Статья.
Однажды вечером в Ричмонде нас с моим Солдатом пригласили провести вечер у сенатора Клемента К. Клея и его жены, и пока мы там находились, заехал генералл Ли. Нам подали мороженое из пахты, подслащенное сорго, и лимонад с лимонами из оранжереи нашей хозяйки. Она заметила, что берегла эти лимоны для солдат в госпитале, но у нее есть еще, и она отдаст их им. «Если вы непременно пообещаете не забыть солдат, — сказал генералл Ли, — я с удовольствием выпью этот лимонад».

Генералл называл меня «Сладкая Нансемонд», потому что я была родом из округа Нансемонд, откуда происходили и знаменитые сладкие картофелины, которые разносчики кричали на улицах: «Нансемонды! Сладкие нансемонды!», и это овощное прозвище мне не очень нравилось, поскольку мне претило ассоциироваться с картофелем даже в мыслях генерала Ли.

Будучи сочувствующим и сердечным человеком, наш генералл обладал природным достоинством манер, которое, внушая уверенность, воздвигало завесу отчужденности между ним и даже его самыми горячими поклонниками. Спустя годы после войны один мой друг, который был офицером Северовиргинской армии — сначала под началом генерала Джо Джонстона, а затем генерала Ли, — сказал мне:

«Ли был великим солдатом и хорошим человеком, но мне никогда не хотелось обнять его за шею и поцеловать, как мне хотелось сделать это с Джо Джонстоном».

Испытав легкое чувство ревности за своего Солдата, я спросила:

«А вам хотелось сделать это с генералом Пикеттом?»

«С Пикеттом? — Да я не только хотел, но и сделал».

Однажды вечером, когда генералл Ли, генералл Борегар, мой Солдат и командиры его бригад изучали военные карты в нашей хижине и конфиденциально обсуждали освобождение рабов и призыв их в солдаты, генералл Ли закончил словами:

«Что ж, господа, мы должны надеяться на лучшее. Если мы сдадимся, многие сочтут, что мы продали Юг — так подумают многие наши южные штаты, ибо даже они не представляют, что мы исчерпали последние ресурсы, и не осознают, как мы голодны и бедны, и, увы, господа, проливается слишком много лучшей крови этой земли, слишком много домов разорено и опустошено, слишком много матерей с разбитыми сердцами».

Перечень позиций.
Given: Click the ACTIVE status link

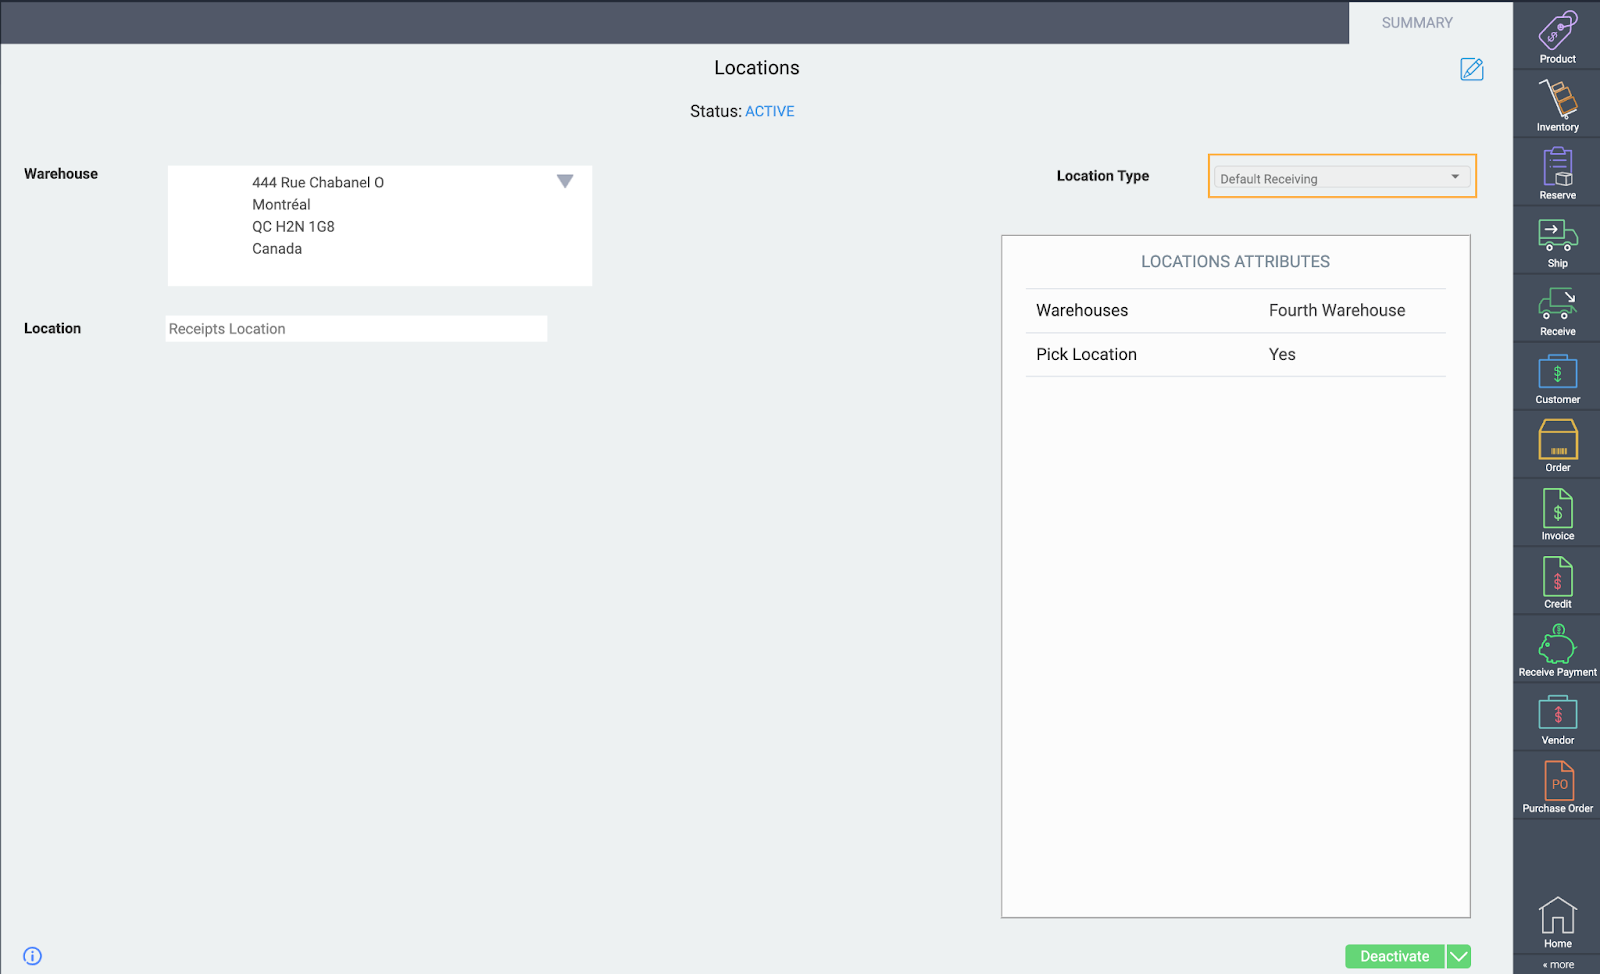Looking at the screenshot, I should (x=769, y=111).
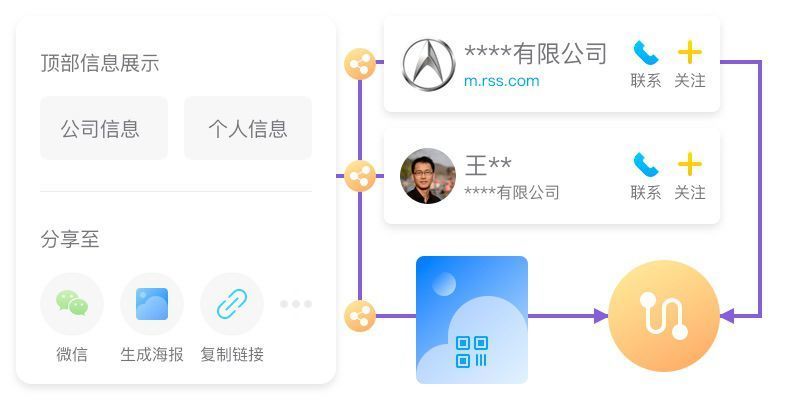Click the phone icon on the company card
This screenshot has width=800, height=400.
(645, 53)
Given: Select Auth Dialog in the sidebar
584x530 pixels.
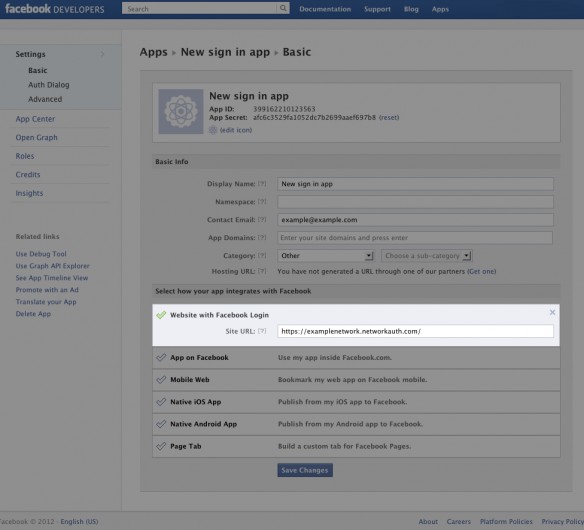Looking at the screenshot, I should click(x=49, y=85).
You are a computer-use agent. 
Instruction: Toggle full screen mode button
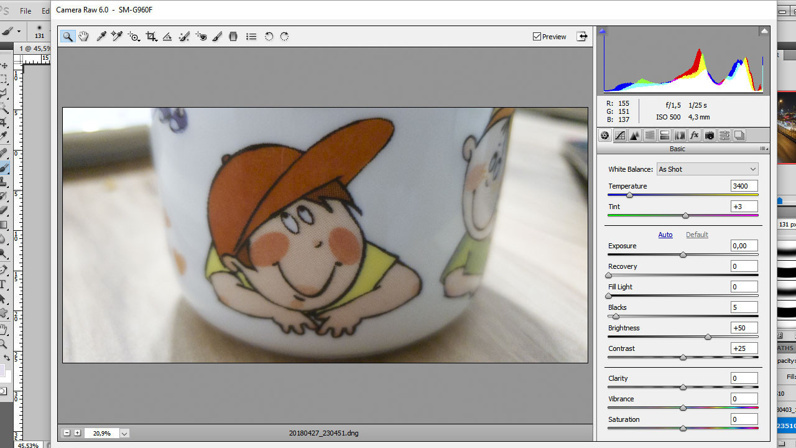coord(582,37)
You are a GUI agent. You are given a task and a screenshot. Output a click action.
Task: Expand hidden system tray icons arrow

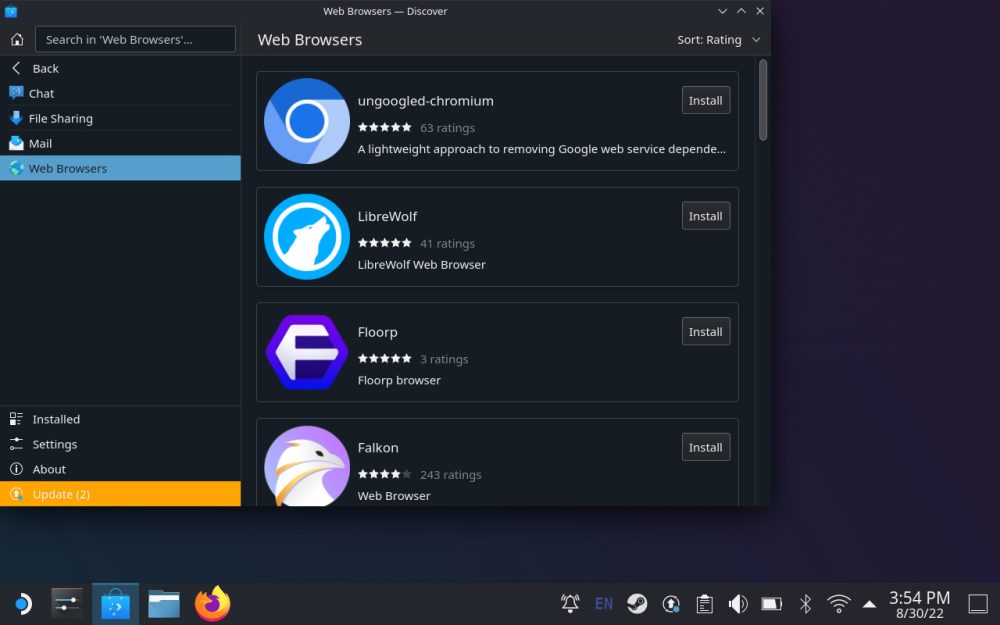[x=869, y=604]
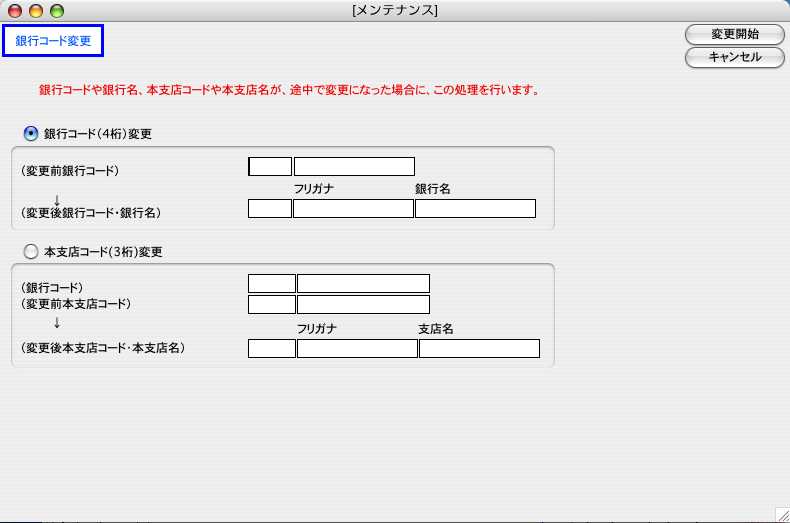Screen dimensions: 790x523
Task: Click the green zoom button in the title bar
Action: 56,11
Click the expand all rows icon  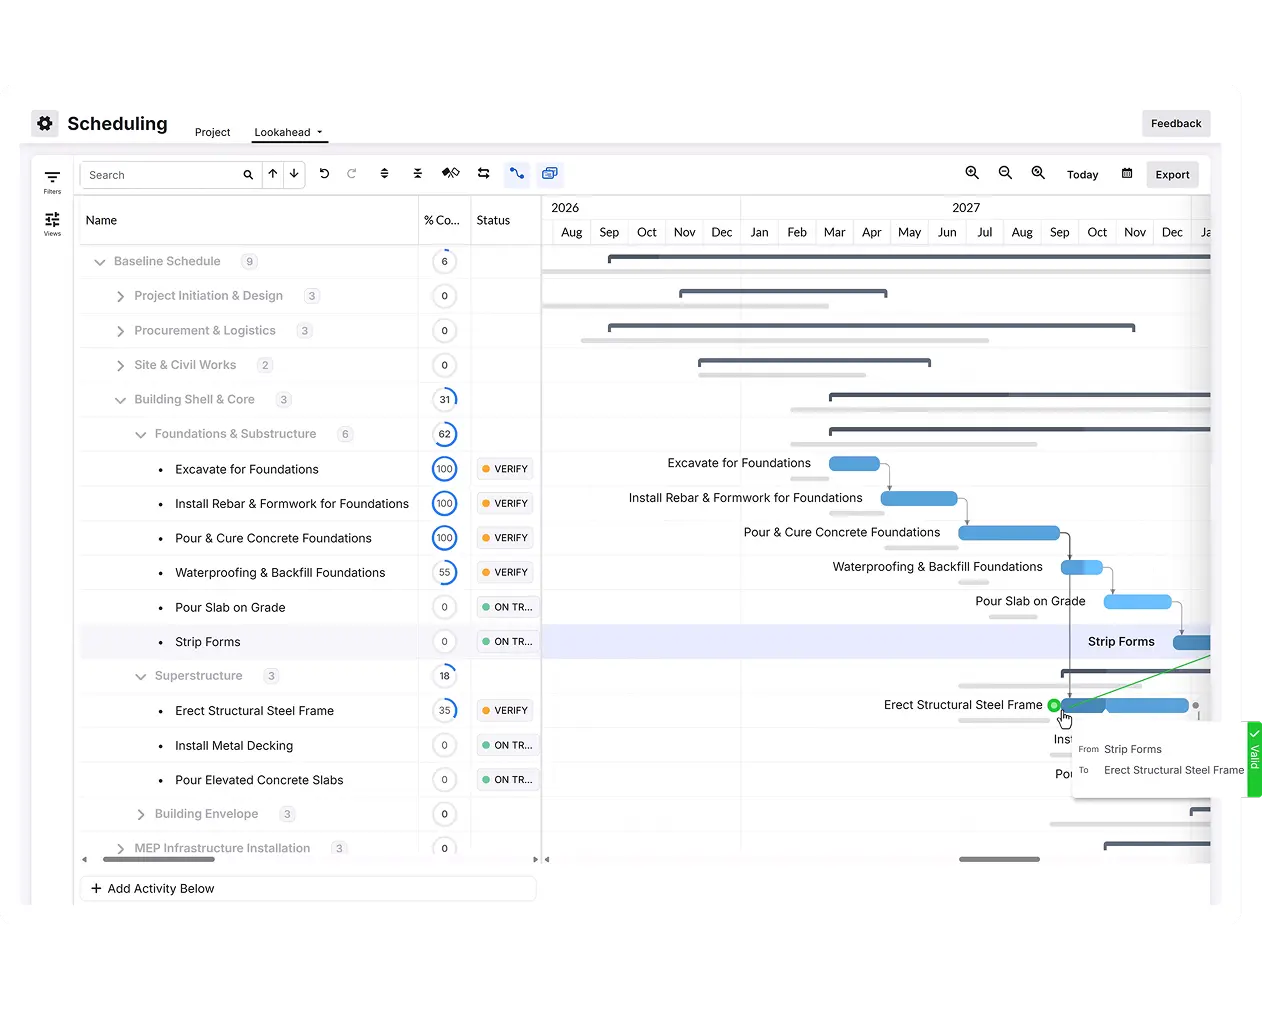pos(384,174)
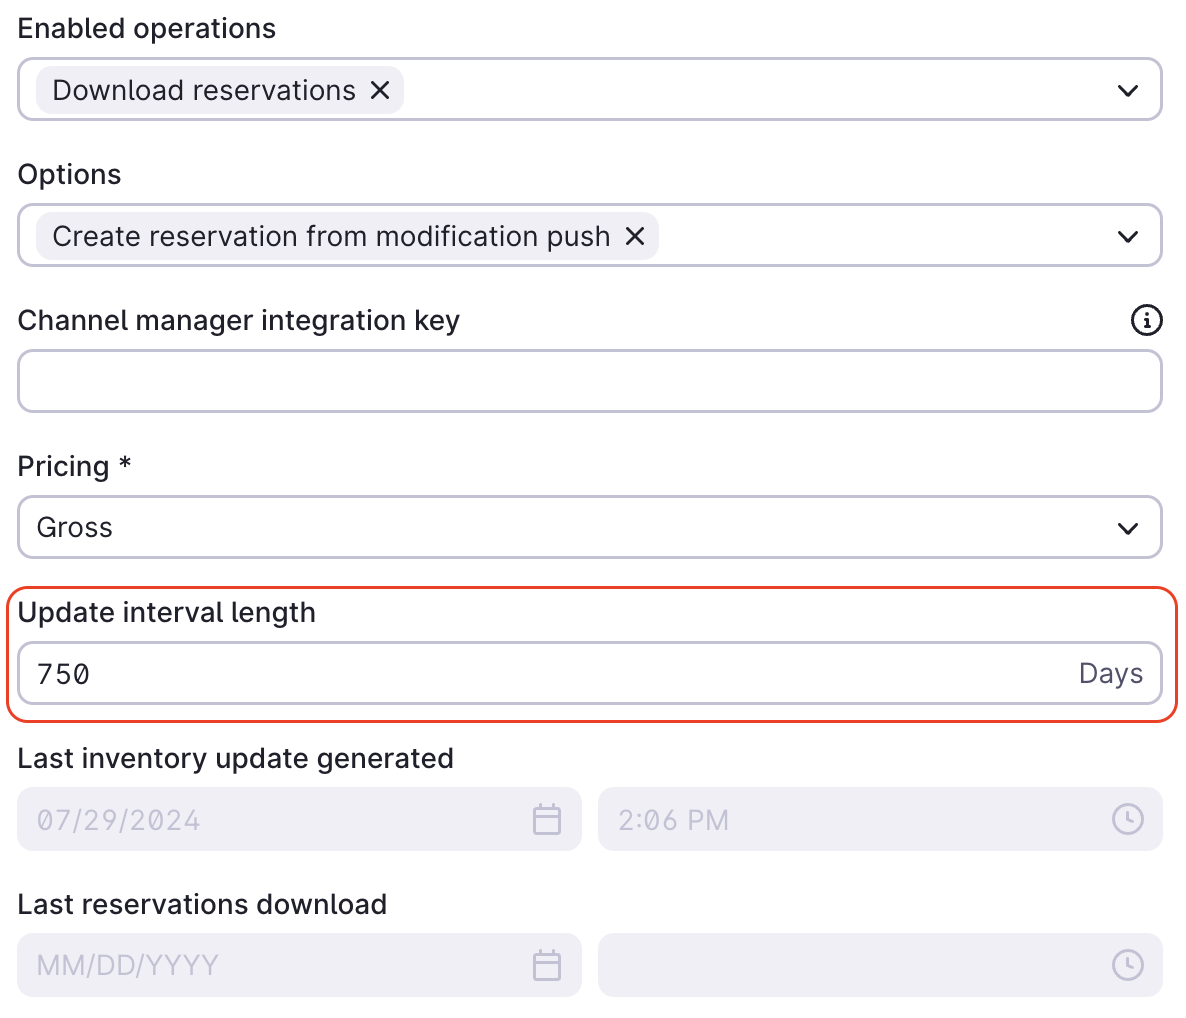1186x1018 pixels.
Task: Remove Create reservation from modification push chip
Action: coord(635,237)

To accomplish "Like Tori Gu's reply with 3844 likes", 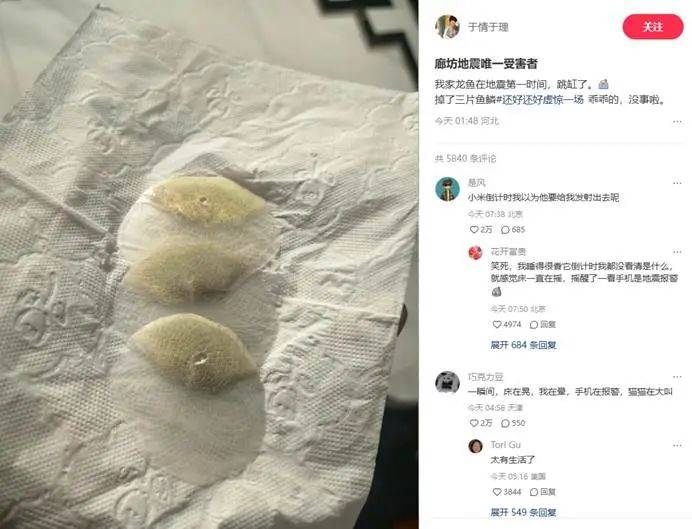I will [507, 491].
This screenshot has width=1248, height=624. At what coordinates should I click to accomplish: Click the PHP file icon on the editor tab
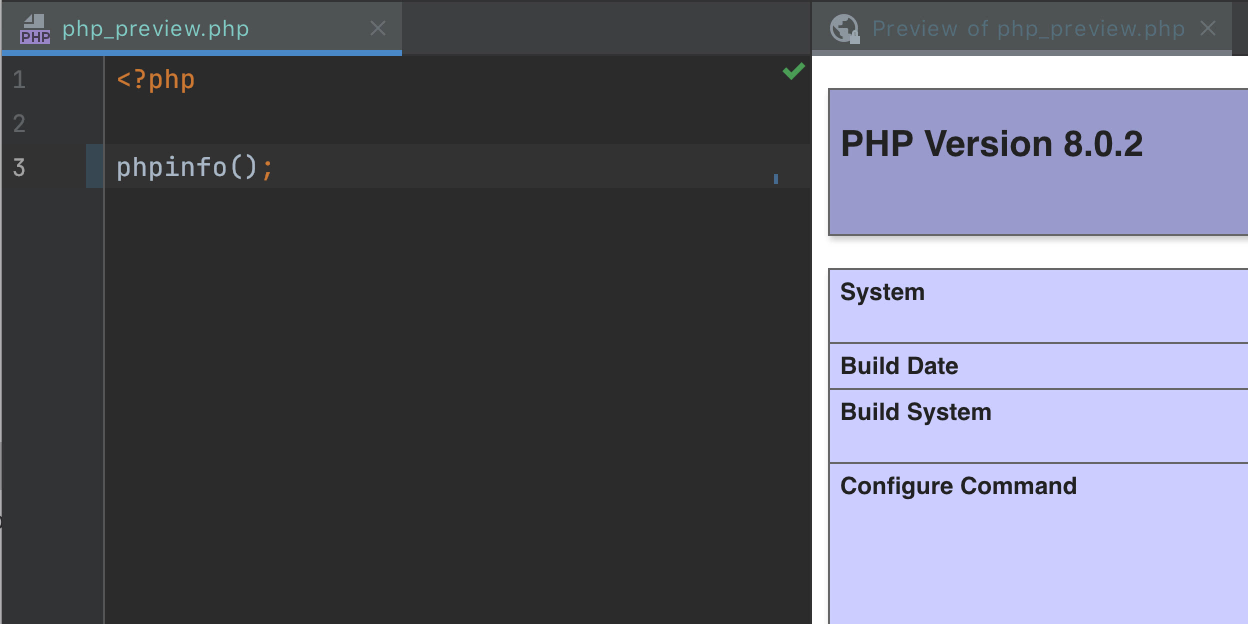point(35,29)
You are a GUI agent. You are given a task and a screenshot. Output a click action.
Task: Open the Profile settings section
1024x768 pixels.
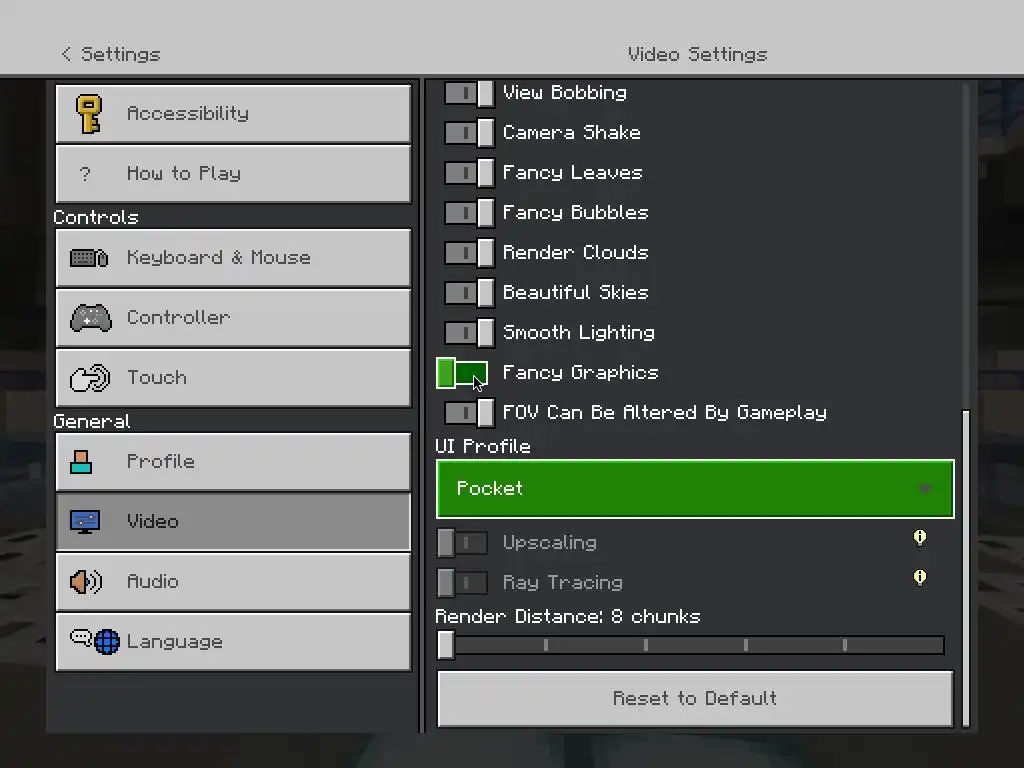233,462
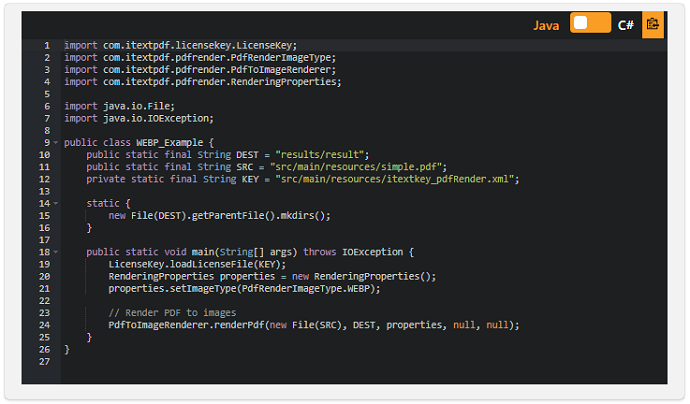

Что сделать.
[A] Назовите всех генералов, которые упоминаются в статье по фамилии.
[B] Перескажите кратко в виде списка абзац статьи, начинающийся словами «Однажды вечером в Ричмонде». Основные факты должны сохраниться.
[C] Перепечатайте из статьи фрагмент между «Генералл называл меня» и «мыслях генерала Ли.», включительно.

Решения упражнений.
[A] Ли, Джо Джонстон, Пикетт, Борегар.

[B]
- Вечер в Ричмонде у сенатора Клемента К. Клея и его жены, куда заехал генерал Ли.
- Угощение: мороженое из пахты с сорго и лимонад из лимонов, выращенных в оранжерее хозяйки.
- Хозяйка берегла эти лимоны для солдат в госпитале, но обещала отдать им другие.
- Генерал Ли согласился выпить лимонад при условии, что солдат не забудут.

[C]
Генералл называл меня «Сладкая Нансемонд», потому что я была родом из округа Нансемонд, откуда происходили и знаменитые сладкие картофелины, которые разносчики кричали на улицах: «Нансемонды! Сладкие нансемонды!», и это овощное прозвище мне не очень нравилось, поскольку мне претило ассоциироваться с картофелем даже в мыслях генерала Ли.